SENADO FEDERAL – “Governos sancionam lei que garante segurança fiscal na reciclagem de materiais, estimulando incentivos no setor e fortalecendo a Política Nacional de Resíduos Sólidos.”

Na quarta-feira, a Presidência da República sancionou uma nova legislação que visa aumentar a segurança dos incentivos fiscais relacionados ao Pis/Pasep e Cofins na compra e venda de materiais recicláveis. A Lei 15.394, de 2026, foi publicada sem vetos no Diário Oficial da União e consolidou uma decisão do Supremo Tribunal Federal, de 2021, que já orientava a tributação desse setor.

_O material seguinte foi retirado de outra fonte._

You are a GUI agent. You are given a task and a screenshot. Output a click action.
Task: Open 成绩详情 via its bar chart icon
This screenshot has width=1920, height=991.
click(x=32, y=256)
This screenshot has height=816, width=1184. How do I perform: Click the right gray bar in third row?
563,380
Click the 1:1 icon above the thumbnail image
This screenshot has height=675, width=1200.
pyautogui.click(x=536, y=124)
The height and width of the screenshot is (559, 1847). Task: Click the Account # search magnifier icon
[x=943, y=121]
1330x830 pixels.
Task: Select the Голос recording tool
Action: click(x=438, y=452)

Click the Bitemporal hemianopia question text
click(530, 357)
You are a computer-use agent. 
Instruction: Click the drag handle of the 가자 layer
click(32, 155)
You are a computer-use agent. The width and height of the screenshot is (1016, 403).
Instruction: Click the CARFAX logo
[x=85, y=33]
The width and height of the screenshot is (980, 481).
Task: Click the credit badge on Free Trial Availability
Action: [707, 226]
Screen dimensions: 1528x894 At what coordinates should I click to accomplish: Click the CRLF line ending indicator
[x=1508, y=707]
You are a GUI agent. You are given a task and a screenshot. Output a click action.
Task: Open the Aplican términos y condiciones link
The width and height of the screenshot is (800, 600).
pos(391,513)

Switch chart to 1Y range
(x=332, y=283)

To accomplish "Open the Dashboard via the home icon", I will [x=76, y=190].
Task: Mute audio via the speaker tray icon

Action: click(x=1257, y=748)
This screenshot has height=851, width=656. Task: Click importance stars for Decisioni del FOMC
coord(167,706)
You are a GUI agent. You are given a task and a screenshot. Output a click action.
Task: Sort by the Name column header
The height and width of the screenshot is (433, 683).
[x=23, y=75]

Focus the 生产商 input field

Com a nova norma, fornecedores de materiais recicláveis, como papel, vidro, plásticos e metais, estão isentos de recolher Pis/Pasep e Cofins na venda desses produtos. Isso significa que, ao adquirir esses materiais, os compradores terão direito a créditos tributários, permitindo que, ao revender os produtos, possam descontar dos impostos o valor que o fornecedor deveria ter pago em Pis/Pasep e Cofins. Essa mudança pretende estimular o mercado de reciclagem, facilitando a atividade econômica nesse setor.

Originada do Projeto de Lei 1.800/2021, a nova norma foi aprovada pelo Senado em março, tendo o senador Alan Rick (Republicanos-AC) como relator. Rick destaca que a redução dos custos associados ao processo de reciclagem poderá trazer resultados mais eficazes para a Política Nacional de Resíduos Sólidos (PNRS). Ele ressalta, em seu relatório, que, atualmente, a taxa de reciclagem no Brasil é alarmantemente baixa, com apenas 1,67% dos resíduos sólidos sendo recuperados, conforme dados recentes do Sistema Nacional de Informações em Saneamento Básico.

O alcance do benefício fiscal se estende a empresas de coleta e reciclagem, assim como a organizações de catadores de lixo, desde que essas entidades façam a apuração de seu Imposto de Renda com base no lucro real. Essa inclusão é significativa, já que visa fortalecer a participação de pequenos empreendedores e cooperativas nesse mercado.

Por fim, a nova legislação também prevê que essa política de incentivos seja adaptada para se adequar à reforma tributária em andamento, que busca modernizar a forma como os impostos sobre o consumo são geridos no Brasil e cujo prazo de transição se estende até 2033. Esse movimento é uma tentativa clara de promover a sustentabilidade e incentivar a economia circular no país.